• _EXTRACT TO READ_
==================================================
The derivative of `cos^(3)x ` w.r.t. `sin^(3)x ` is

To find the derivative of \( \cos^3 x \) with respect to \( \sin^3 x \), we can use the chain rule. Let's denote: - \( u = \cos^3 x \) - \( v = \sin^3 x \) We want to find \( \frac{du}{dv} \). ### Step 1: Find \( \frac{du}{dx} \) Using the chain rule, we differentiate \( u \) with respect to \( x \): \[ u = \cos^3 x \] Using the power rule and the chain rule: \[ \frac{du}{dx} = 3 \cos^2 x \cdot \frac{d}{dx}(\cos x) = 3 \cos^2 x \cdot (-\sin x) = -3 \sin x \cos^2 x \] ### Step 2: Find \( \frac{dv}{dx} \) Now we differentiate \( v \) with respect to \( x \): \[ v = \sin^3 x \] Again using the power rule and the chain rule: \[ \frac{dv}{dx} = 3 \sin^2 x \cdot \frac{d}{dx}(\sin x) = 3 \sin^2 x \cdot \cos x \] ### Step 3: Find \( \frac{du}{dv} \) Now we can find \( \frac{du}{dv} \) using the formula: \[ \frac{du}{dv} = \frac{du/dx}{dv/dx} \] Substituting the derivatives we found: \[ \frac{du}{dv} = \frac{-3 \sin x \cos^2 x}{3 \sin^2 x \cos x} \] ### Step 4: Simplify the expression We can simplify this expression: \[ \frac{du}{dv} = \frac{-3 \sin x \cos^2 x}{3 \sin^2 x \cos x} = \frac{-\cancel{3} \sin x \cos^2 x}{\cancel{3} \sin^2 x \cos x} \] Canceling out the common terms: \[ = \frac{-\cos x}{\sin x} = -\cot x \] ### Final Answer Thus, the derivative of \( \cos^3 x \) with respect to \( \sin^3 x \) is: \[ \frac{du}{dv} = -\cot x \] ---
==================================================
• _DATA EXCERPT_
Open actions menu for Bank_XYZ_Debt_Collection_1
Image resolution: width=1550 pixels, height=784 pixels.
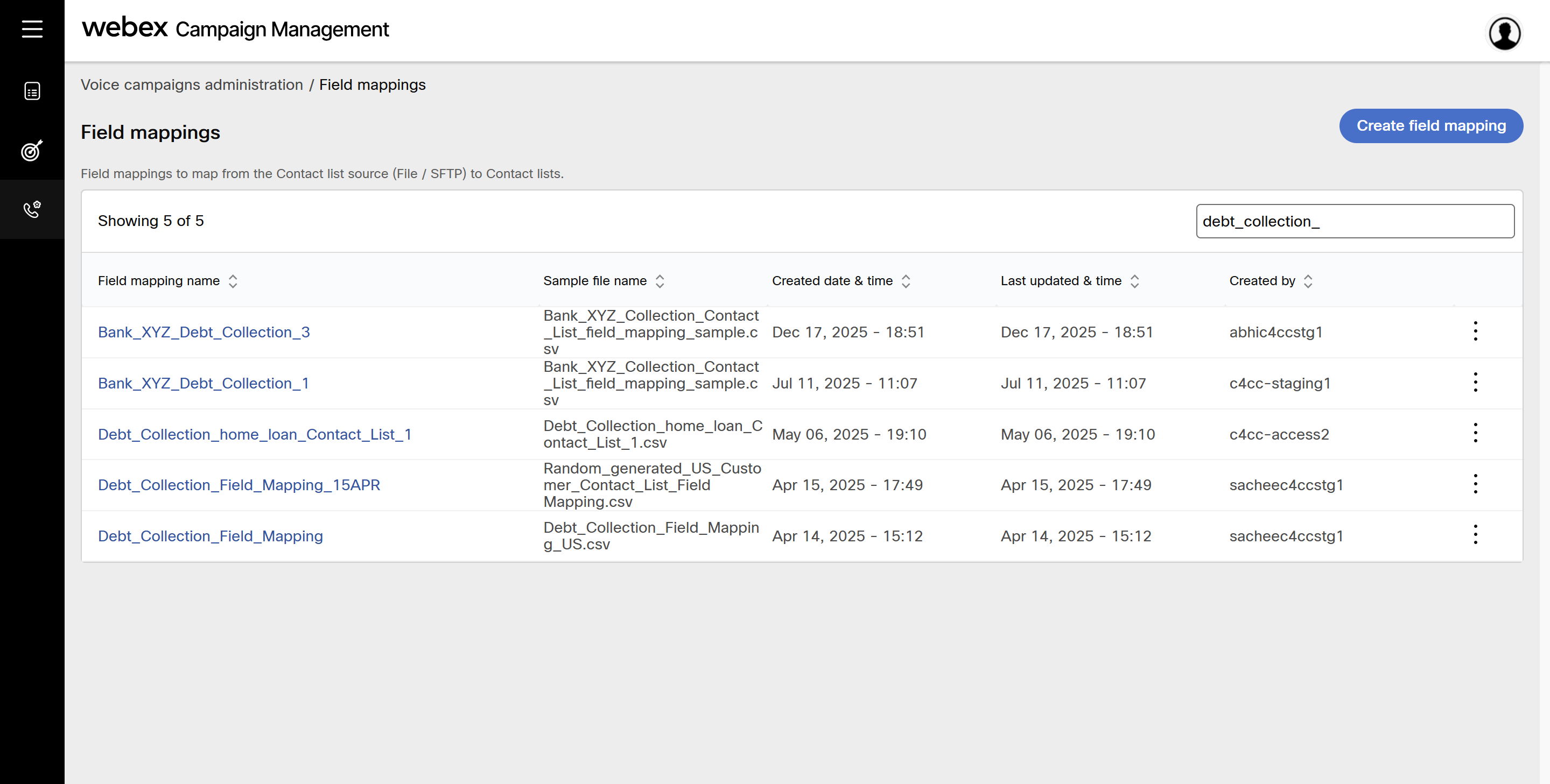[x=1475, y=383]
==================================================
• _REQUEST_
In the worked solution on differentiating cos³x with respect to sin³x, what final expression does it give for the derivative?

• _RESULT OF THIS EXERCISE_
−cot x